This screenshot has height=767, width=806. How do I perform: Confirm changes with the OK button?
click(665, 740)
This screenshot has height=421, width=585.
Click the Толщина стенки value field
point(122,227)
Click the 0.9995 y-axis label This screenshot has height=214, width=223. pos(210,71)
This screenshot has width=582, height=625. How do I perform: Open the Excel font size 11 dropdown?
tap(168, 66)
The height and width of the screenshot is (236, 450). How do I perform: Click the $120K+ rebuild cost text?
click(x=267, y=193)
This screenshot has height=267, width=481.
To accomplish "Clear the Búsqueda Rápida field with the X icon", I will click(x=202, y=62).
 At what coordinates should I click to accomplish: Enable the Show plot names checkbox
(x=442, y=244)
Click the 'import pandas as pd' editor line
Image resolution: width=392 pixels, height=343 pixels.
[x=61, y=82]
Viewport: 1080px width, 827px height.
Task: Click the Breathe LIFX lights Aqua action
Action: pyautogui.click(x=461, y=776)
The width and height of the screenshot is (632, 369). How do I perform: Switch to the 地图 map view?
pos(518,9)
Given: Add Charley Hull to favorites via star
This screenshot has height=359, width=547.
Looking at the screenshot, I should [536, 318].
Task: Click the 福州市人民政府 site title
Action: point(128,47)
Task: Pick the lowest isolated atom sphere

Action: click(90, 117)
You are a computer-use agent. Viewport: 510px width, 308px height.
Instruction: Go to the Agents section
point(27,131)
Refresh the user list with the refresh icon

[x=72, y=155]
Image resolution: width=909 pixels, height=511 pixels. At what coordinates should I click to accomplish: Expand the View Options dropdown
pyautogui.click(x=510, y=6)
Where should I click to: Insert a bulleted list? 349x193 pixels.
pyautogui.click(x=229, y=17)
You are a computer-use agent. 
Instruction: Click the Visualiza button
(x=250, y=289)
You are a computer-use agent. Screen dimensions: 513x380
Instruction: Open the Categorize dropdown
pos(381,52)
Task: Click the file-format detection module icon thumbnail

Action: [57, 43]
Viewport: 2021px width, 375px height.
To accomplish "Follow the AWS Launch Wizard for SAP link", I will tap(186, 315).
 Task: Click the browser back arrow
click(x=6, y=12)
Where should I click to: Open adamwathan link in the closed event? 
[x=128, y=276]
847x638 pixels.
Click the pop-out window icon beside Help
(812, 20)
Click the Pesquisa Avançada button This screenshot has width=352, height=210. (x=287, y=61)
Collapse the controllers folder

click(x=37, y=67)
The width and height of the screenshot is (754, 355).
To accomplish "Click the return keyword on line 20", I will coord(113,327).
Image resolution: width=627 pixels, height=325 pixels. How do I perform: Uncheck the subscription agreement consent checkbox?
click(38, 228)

_PROBLEM REQUIREMENTS_
Each line above with the word "computer" needs to be copied.

_RESPONSE FOR THIS EXERCISE_
You are a computer-use agent. Viewport: 510px width, 308px height.
You are a computer-use agent. 
You are a computer-use agent. Screen dimensions: 513x380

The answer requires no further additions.